Data for locating described items:
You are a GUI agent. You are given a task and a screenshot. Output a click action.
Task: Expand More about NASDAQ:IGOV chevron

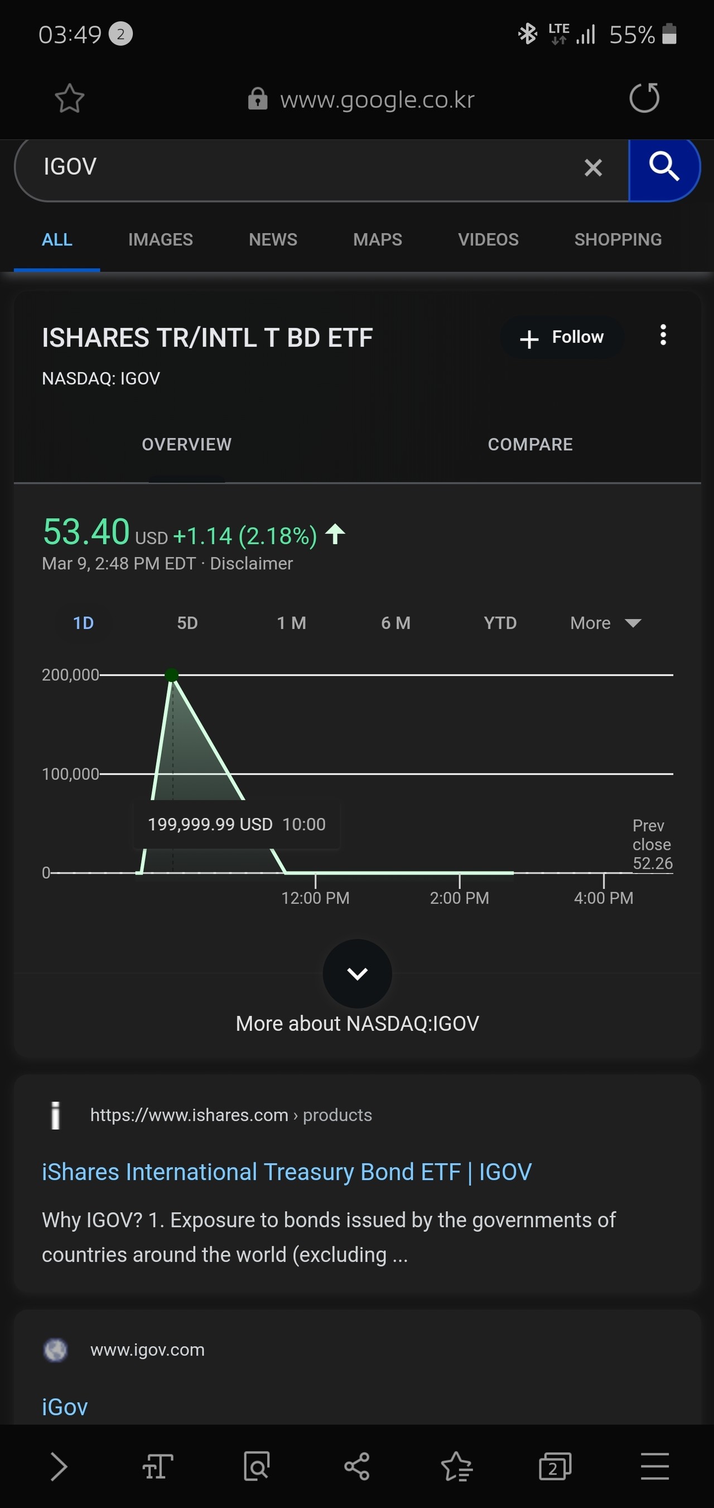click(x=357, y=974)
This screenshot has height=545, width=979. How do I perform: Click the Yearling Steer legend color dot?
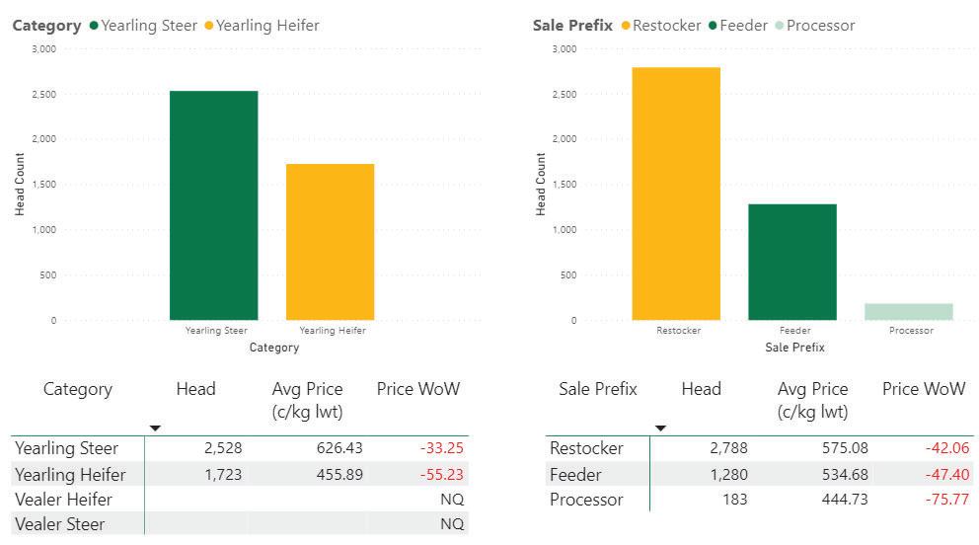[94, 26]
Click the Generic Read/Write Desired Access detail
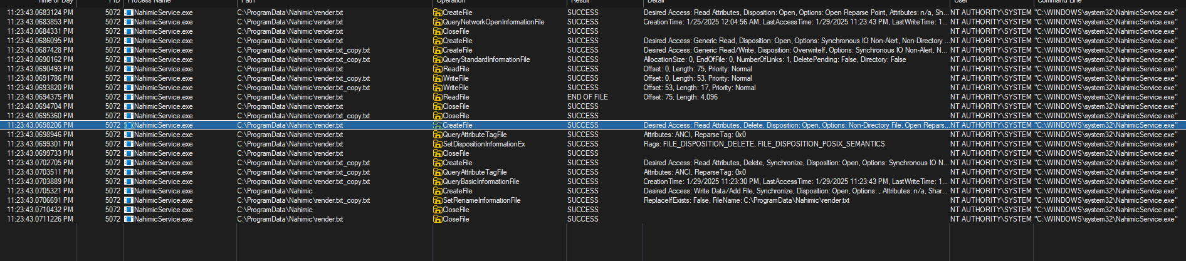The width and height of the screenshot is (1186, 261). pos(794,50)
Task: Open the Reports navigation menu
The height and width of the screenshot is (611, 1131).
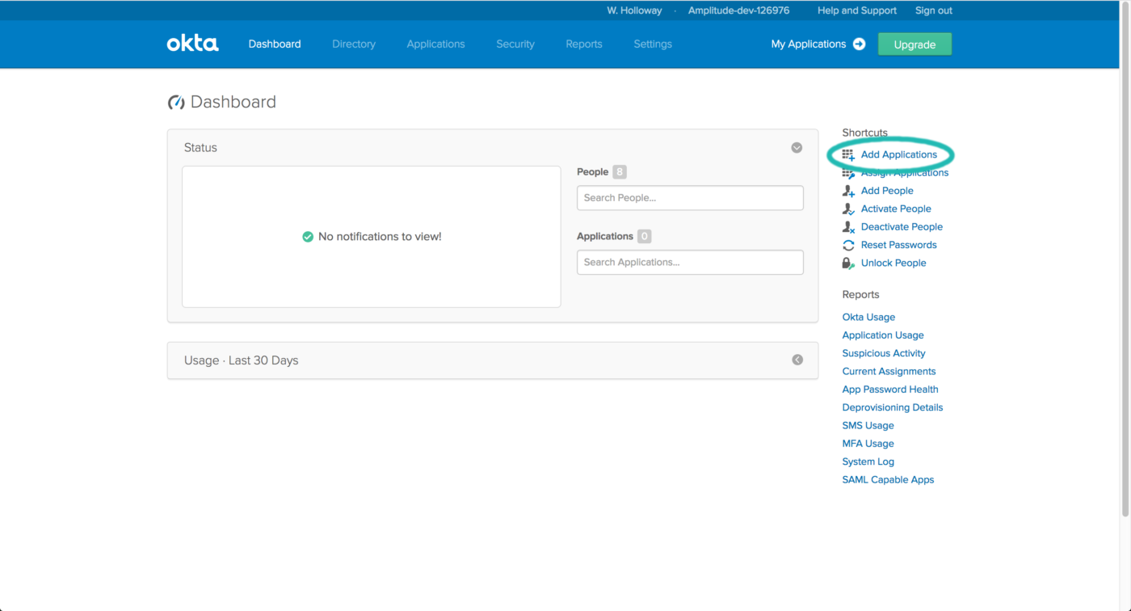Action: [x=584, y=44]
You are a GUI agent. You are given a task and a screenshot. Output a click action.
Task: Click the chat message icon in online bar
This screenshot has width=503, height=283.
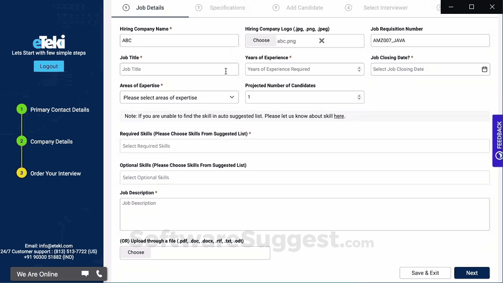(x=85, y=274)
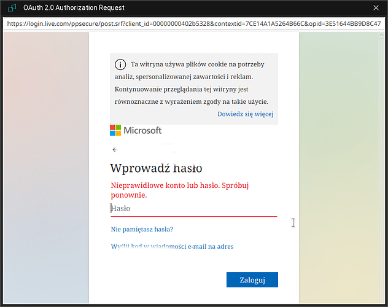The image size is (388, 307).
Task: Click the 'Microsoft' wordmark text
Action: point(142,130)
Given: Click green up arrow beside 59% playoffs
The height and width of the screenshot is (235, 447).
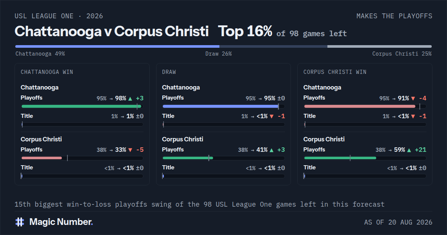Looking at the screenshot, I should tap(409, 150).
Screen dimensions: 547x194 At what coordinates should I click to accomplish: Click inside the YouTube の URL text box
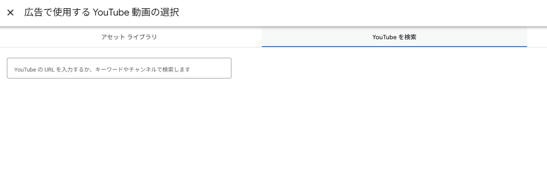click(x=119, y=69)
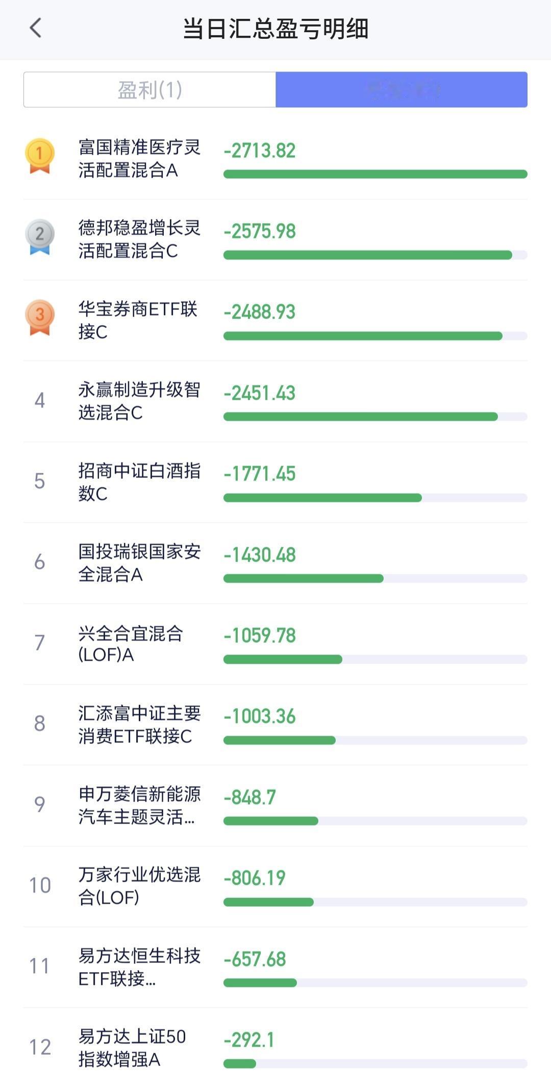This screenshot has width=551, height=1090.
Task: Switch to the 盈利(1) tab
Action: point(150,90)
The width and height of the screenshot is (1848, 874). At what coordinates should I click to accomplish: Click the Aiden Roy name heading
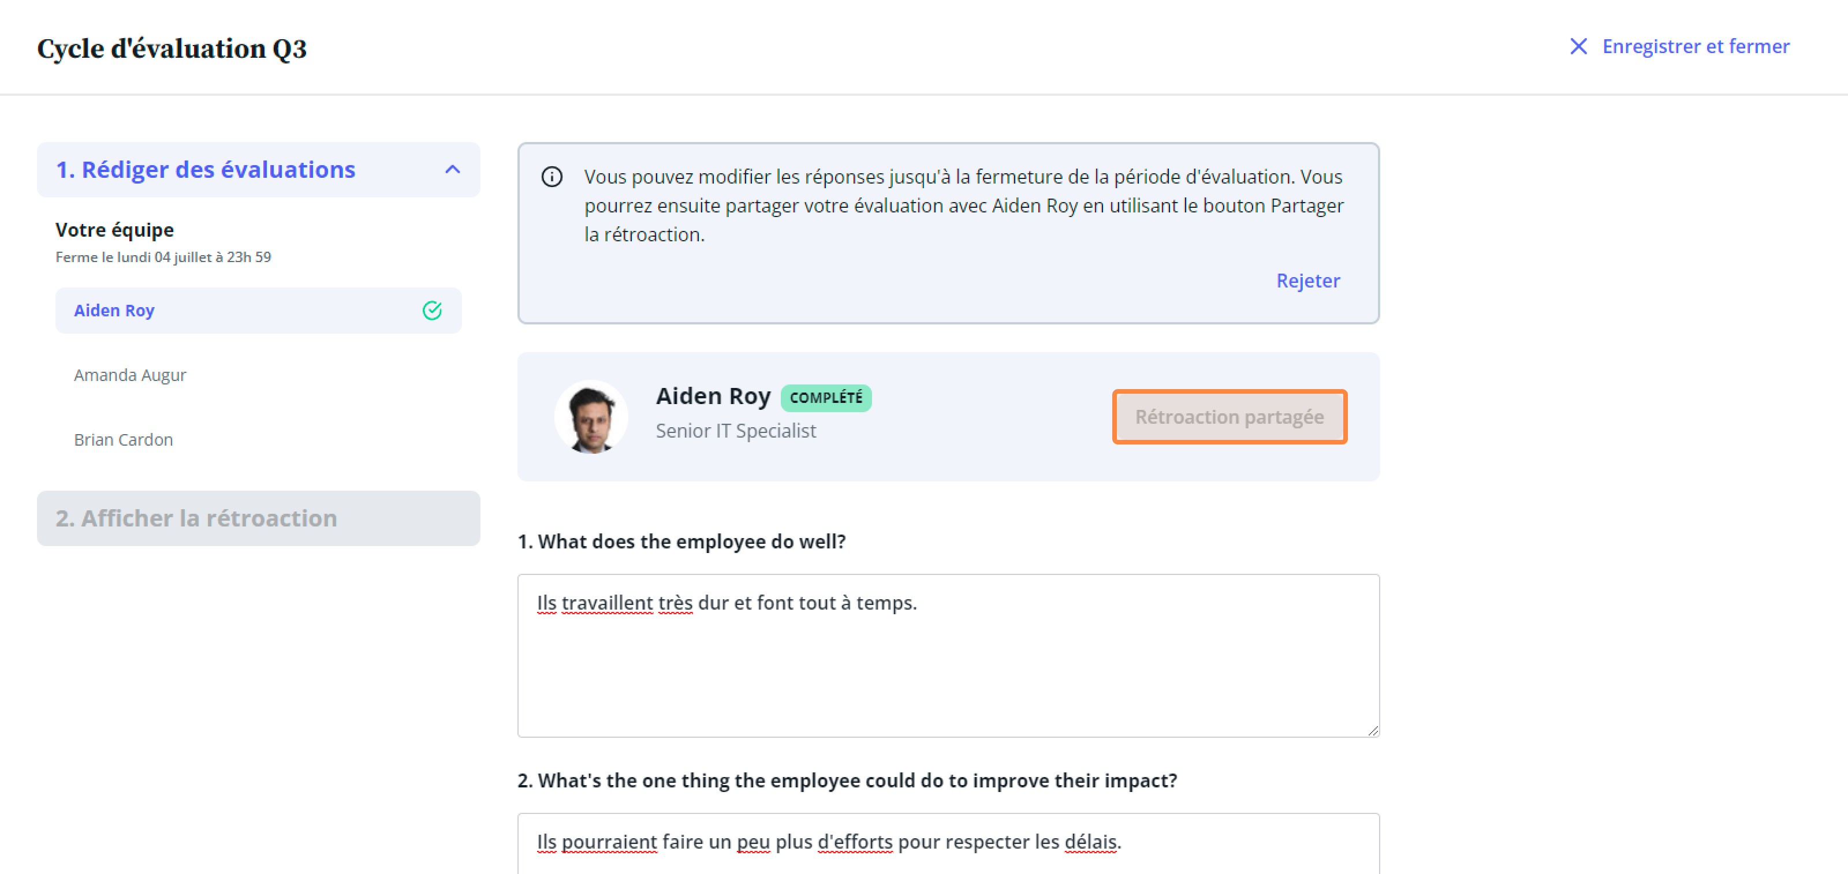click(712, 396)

> **EXERCISE PROMPT**
Copy every line of the data above word for word, omitting the pictures.

> **WRITTEN SOLUTION**
You are a GUI agent. You are given a task and a screenshot. Output a click action.
Task: Expand More about NASDAQ:IGOV chevron

click(x=357, y=974)
This screenshot has height=545, width=979. How do I perform: Click the Yearling Steer legend color dot?
[94, 26]
Click the Generic Read/Write Desired Access detail
The width and height of the screenshot is (1186, 261). pos(794,50)
Task: Open the Reports navigation menu
The height and width of the screenshot is (611, 1131).
Action: [x=584, y=44]
You are a GUI agent. You are given a task and a screenshot. Output a click action.
Task: Click the chat message icon in online bar
This screenshot has width=503, height=283.
(x=85, y=274)
The image size is (388, 307).
Task: Click the 'Microsoft' wordmark text
Action: point(142,130)
Given: Click green up arrow beside 59% playoffs
The height and width of the screenshot is (235, 447).
Looking at the screenshot, I should tap(409, 150).
Screen dimensions: 547x194 At what coordinates should I click to accomplish: Click inside the YouTube の URL text box
click(x=119, y=69)
This screenshot has width=551, height=1090.
Task: Switch to the 盈利(1) tab
Action: point(150,90)
The width and height of the screenshot is (1848, 874). At what coordinates should I click to accomplish: Click the Aiden Roy name heading
click(712, 396)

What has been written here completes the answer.